Reproduce every record below exactly as it appears.

-------- Dataset records --------

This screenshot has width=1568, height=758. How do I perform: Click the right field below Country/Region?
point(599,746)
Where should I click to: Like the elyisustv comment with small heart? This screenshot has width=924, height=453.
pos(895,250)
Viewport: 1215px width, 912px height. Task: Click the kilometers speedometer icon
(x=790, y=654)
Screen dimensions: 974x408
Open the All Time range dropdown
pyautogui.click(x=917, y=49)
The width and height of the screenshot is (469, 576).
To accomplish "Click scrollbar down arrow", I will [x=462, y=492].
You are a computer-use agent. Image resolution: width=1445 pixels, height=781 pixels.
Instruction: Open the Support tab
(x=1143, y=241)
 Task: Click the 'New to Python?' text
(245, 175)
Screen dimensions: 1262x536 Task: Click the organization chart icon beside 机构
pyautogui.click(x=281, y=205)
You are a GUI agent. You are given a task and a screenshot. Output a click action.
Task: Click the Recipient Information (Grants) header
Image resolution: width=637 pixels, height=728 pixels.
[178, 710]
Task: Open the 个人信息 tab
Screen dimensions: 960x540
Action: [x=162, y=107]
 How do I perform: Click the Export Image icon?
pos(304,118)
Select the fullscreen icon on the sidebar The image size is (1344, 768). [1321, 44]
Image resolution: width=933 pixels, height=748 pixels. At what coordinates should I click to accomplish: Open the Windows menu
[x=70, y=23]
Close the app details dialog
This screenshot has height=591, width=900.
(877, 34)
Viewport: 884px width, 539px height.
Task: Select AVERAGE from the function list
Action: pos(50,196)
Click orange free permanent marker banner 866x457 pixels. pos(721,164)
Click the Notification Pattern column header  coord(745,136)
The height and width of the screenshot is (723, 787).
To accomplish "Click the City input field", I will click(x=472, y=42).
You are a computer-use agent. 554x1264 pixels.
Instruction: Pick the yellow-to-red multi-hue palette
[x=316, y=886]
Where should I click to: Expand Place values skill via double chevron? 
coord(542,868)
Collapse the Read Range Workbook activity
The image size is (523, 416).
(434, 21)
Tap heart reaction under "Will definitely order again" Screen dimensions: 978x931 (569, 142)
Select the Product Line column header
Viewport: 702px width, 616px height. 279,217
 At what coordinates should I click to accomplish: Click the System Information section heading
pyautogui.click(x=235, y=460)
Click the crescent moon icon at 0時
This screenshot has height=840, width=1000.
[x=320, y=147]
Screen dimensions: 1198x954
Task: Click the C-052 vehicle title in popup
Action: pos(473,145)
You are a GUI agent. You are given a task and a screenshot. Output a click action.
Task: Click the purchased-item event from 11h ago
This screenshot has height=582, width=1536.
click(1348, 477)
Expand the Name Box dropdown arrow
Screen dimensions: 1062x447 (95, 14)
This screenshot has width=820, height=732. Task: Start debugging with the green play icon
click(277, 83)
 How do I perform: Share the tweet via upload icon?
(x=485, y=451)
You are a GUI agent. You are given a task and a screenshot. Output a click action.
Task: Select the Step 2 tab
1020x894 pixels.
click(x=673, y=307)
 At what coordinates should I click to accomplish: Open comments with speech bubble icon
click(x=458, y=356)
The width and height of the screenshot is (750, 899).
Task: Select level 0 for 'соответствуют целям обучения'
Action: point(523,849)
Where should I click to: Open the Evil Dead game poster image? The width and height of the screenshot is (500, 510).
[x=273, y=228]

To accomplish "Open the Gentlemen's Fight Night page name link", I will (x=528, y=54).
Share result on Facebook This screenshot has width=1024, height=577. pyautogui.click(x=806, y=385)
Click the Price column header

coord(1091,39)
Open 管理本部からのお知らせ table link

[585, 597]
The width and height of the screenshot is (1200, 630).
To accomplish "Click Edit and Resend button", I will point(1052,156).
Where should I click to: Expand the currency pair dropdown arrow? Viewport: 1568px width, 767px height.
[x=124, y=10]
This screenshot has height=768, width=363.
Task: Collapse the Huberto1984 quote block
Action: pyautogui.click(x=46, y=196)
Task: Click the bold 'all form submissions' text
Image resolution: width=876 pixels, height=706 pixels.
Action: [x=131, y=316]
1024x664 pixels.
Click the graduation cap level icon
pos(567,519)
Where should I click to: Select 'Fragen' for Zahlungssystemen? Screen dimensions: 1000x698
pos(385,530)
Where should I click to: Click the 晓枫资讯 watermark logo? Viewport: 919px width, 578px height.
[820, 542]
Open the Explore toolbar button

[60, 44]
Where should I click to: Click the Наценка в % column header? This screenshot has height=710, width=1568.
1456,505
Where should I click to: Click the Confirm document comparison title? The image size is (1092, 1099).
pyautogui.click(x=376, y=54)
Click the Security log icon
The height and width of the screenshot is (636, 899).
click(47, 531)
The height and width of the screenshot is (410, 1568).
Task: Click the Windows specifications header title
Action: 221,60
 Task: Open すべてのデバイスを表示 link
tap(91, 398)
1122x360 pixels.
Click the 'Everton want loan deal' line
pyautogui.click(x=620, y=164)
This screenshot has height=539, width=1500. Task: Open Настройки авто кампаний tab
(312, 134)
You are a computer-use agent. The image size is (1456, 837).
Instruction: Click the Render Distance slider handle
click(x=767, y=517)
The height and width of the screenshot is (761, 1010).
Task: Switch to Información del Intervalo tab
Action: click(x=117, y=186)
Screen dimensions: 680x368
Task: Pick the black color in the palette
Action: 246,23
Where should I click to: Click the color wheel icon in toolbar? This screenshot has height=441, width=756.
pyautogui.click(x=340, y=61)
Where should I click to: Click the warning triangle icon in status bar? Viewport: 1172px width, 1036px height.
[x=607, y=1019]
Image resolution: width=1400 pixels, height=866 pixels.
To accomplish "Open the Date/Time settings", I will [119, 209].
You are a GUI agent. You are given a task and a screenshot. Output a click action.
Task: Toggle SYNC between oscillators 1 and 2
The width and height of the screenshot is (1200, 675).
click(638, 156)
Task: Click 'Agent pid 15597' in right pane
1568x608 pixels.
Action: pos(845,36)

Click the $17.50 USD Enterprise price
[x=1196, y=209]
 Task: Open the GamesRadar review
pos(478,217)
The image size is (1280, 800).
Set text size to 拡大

--------

Response box
This screenshot has width=1568, height=758. How do I perform: Click the right field below Country/Region?
point(599,746)
Where should I click to: Like the elyisustv comment with small heart? This screenshot has width=924, height=453.
pos(895,250)
Viewport: 1215px width, 912px height. Task: Click the kilometers speedometer icon
(x=790, y=654)
Screen dimensions: 974x408
Open the All Time range dropdown
pyautogui.click(x=917, y=49)
The width and height of the screenshot is (469, 576).
To accomplish "Click scrollbar down arrow", I will [x=462, y=492].
You are a computer-use agent. Image resolution: width=1445 pixels, height=781 pixels.
Instruction: Open the Support tab
(x=1143, y=241)
 Task: Click the 'New to Python?' text
(245, 175)
Screen dimensions: 1262x536 Task: Click the organization chart icon beside 机构
pyautogui.click(x=281, y=205)
You are a GUI agent. You are given a task and a screenshot. Output a click action.
Task: Click the Recipient Information (Grants) header
Image resolution: width=637 pixels, height=728 pixels.
[178, 710]
Task: Open the 个人信息 tab
Screen dimensions: 960x540
Action: [x=162, y=107]
 How do I perform: Click the Export Image icon?
pos(304,118)
Select the fullscreen icon on the sidebar The image size is (1344, 768). [1321, 44]
Image resolution: width=933 pixels, height=748 pixels. At what coordinates should I click to accomplish: Open the Windows menu
[x=70, y=23]
Close the app details dialog
This screenshot has height=591, width=900.
(877, 34)
Viewport: 884px width, 539px height.
Task: Select AVERAGE from the function list
Action: pos(50,196)
Click orange free permanent marker banner 866x457 pixels. pos(721,164)
Click the Notification Pattern column header  coord(745,136)
The height and width of the screenshot is (723, 787).
To accomplish "Click the City input field", I will click(x=472, y=42).
You are a computer-use agent. 554x1264 pixels.
Instruction: Pick the yellow-to-red multi-hue palette
[x=316, y=886]
Where should I click to: Expand Place values skill via double chevron? 
coord(542,868)
Collapse the Read Range Workbook activity
The image size is (523, 416).
(434, 21)
Tap heart reaction under "Will definitely order again" Screen dimensions: 978x931 (569, 142)
Select the Product Line column header
Viewport: 702px width, 616px height. 279,217
 At what coordinates should I click to accomplish: Click the System Information section heading
pyautogui.click(x=235, y=460)
Click the crescent moon icon at 0時
This screenshot has height=840, width=1000.
[x=320, y=147]
Screen dimensions: 1198x954
Task: Click the C-052 vehicle title in popup
Action: pos(473,145)
You are a GUI agent. You are given a task and a screenshot. Output a click action.
Task: Click the purchased-item event from 11h ago
This screenshot has height=582, width=1536.
click(1348, 477)
Expand the Name Box dropdown arrow
Screen dimensions: 1062x447 (95, 14)
This screenshot has width=820, height=732. Task: Start debugging with the green play icon
click(277, 83)
 How do I perform: Share the tweet via upload icon?
(x=485, y=451)
You are a GUI agent. You are given a task and a screenshot. Output a click action.
Task: Select the Step 2 tab
1020x894 pixels.
click(x=673, y=307)
 At what coordinates should I click to accomplish: Open comments with speech bubble icon
click(x=458, y=356)
The width and height of the screenshot is (750, 899).
Task: Select level 0 for 'соответствуют целям обучения'
Action: point(523,849)
Where should I click to: Open the Evil Dead game poster image? The width and height of the screenshot is (500, 510).
[x=273, y=228]

To accomplish "Open the Gentlemen's Fight Night page name link", I will (x=528, y=54).
Share result on Facebook This screenshot has width=1024, height=577. pyautogui.click(x=806, y=385)
Click the Price column header

coord(1091,39)
Open 管理本部からのお知らせ table link

[585, 597]
The width and height of the screenshot is (1200, 630).
To accomplish "Click Edit and Resend button", I will point(1052,156).
Where should I click to: Expand the currency pair dropdown arrow? Viewport: 1568px width, 767px height.
[x=124, y=10]
This screenshot has height=768, width=363.
Task: Collapse the Huberto1984 quote block
Action: pyautogui.click(x=46, y=196)
Task: Click the bold 'all form submissions' text
Image resolution: width=876 pixels, height=706 pixels.
Action: [x=131, y=316]
1024x664 pixels.
Click the graduation cap level icon
pos(567,519)
Where should I click to: Select 'Fragen' for Zahlungssystemen? Screen dimensions: 1000x698
pos(385,530)
Where should I click to: Click the 晓枫资讯 watermark logo? Viewport: 919px width, 578px height.
[820, 542]
Open the Explore toolbar button

[60, 44]
Where should I click to: Click the Наценка в % column header? This screenshot has height=710, width=1568.
1456,505
Where should I click to: Click the Confirm document comparison title? The image size is (1092, 1099).
pyautogui.click(x=376, y=54)
Click the Security log icon
The height and width of the screenshot is (636, 899).
click(47, 531)
The height and width of the screenshot is (410, 1568).
Task: Click the Windows specifications header title
Action: 221,60
 Task: Open すべてのデバイスを表示 link
tap(91, 398)
1122x360 pixels.
Click the 'Everton want loan deal' line
pyautogui.click(x=620, y=164)
This screenshot has height=539, width=1500. Task: Open Настройки авто кампаний tab
(312, 134)
You are a computer-use agent. The image size is (1456, 837).
Instruction: Click the Render Distance slider handle
click(x=767, y=517)
The height and width of the screenshot is (761, 1010).
Task: Switch to Información del Intervalo tab
Action: click(x=117, y=186)
Screen dimensions: 680x368
Task: Pick the black color in the palette
Action: 246,23
Where should I click to: Click the color wheel icon in toolbar? This screenshot has height=441, width=756.
pyautogui.click(x=340, y=61)
Where should I click to: Click the warning triangle icon in status bar? Viewport: 1172px width, 1036px height.
[x=607, y=1019]
Image resolution: width=1400 pixels, height=866 pixels.
To accomplish "Open the Date/Time settings", I will [119, 209].
You are a GUI agent. You are given a task and a screenshot. Output a click action.
Task: Toggle SYNC between oscillators 1 and 2
The width and height of the screenshot is (1200, 675).
click(638, 156)
Task: Click 'Agent pid 15597' in right pane
1568x608 pixels.
Action: pos(845,36)

Click the $17.50 USD Enterprise price
[x=1196, y=209]
 Task: Open the GamesRadar review
pos(478,217)
The image size is (1280, 800).
Set text size to 拡大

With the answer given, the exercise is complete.